## READING TEXT
Marc Cuniberti: Establishing an ‘exit point’ in advance
Many investors took major losses on their stock portfolios in 2008 and 2009 and most would attribute those losses to plunging stock prices.
Beside the obvious stock price plunge, there are basic strategies that may have mitigated some of those losses, yet few investors utilize them.
One of the most important aspects of investing is not to lose money, or at least minimize the possibility of loss.
For if an investor is losing money, he obviously isn’t making any. An analogy would be you can’t go forwards if you’re going backwards.
A critical strategy in not losing money is having an exit point on your stocks, yet few advisors or investors have one.
An exit point is a predetermined level or price that you would sell your stocks.
The common mindset that prevents investors from limiting losses by having a predetermined sell point works like this.
Let’s assume the market starts to fall and an investor is looking at a 5 percent loss in his portfolio.
The investor or advisor handling the portfolio thinks “we’re only down 5 percent, that’s not anything to worry about”.
If the portfolio then drops 10 percent, the same excuse is used to continue to hold.
Now it drops 15 percent, then 20 percent, then 25 percent.
The same excuse of “it’s not down far enough” is continued.
If the market continues it’s descent, somewhere along the drop, usually between 25 or 30 percent, the investor or advisor then suddenly switches his mindset from “you’re not down far enough” to “you’re down too far now, you can’t sell here”.
What happened is the change in thought process never allowed for a sell strategy.
In essence, there never was an exit point, a point where the investors says “I’m down 24 percent or 25 percent — or whatever the number is — so “I’m out”.

## RAW DATA
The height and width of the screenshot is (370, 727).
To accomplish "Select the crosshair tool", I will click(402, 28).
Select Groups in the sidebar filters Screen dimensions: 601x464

## WORK INSTRUCTIONS
1. According to the article on exit points, what is an exit point?
2. In the article on exit points, write out the passage starting at "Beside the obvious" and ending at "you’re going backwards.", swapping "mitigated" for "reduced".
3. Carry on the article on exit points from the point where it stops.

## RESPONSES BY TASK
1. A predetermined level or price at which you would sell your stocks.

2.
Beside the obvious stock price plunge, there are basic strategies that may have reduced some of those losses, yet few investors utilize them.
One of the most important aspects of investing is not to lose money, or at least minimize the possibility of loss.
For if an investor is losing money, he obviously isn’t making any. An analogy would be you can’t go forwards if you’re going backwards.

3.
Consider this. Investors are lucky the market stopped where it did last year.
If it hadn’t, the mindset of “you’re down to far now to sell” may have convinced investors and most advisors to ride the markets down to wherever the market stopped.
Not having an exit really means the investor never had a chance.
Unlike leaving a casino after you’ve lost a certain amount, in stocks, most investors don’t practice the same self control they would sitting at a slot machine.
Not having an exit point is like never leaving a house that’s on fire. You might not leave for a small fire in your oven, but you sure would get out if the kitchen was engulfed.
That the investor flops from “you’re not down far enough” to “you’re down too far to sell now” never allows for “cut the loss and run.”
There never was a fire escape or a point at which the investor, much like playing a losing slot machine, gets up and leaves the casino.
This common fault among investors leaves them open to massive losses and years of accumulated profits vanishing in one severe crash.
Interestingly enough, there is a point some investors will sell their stocks, and it’s a well-known point to market historians.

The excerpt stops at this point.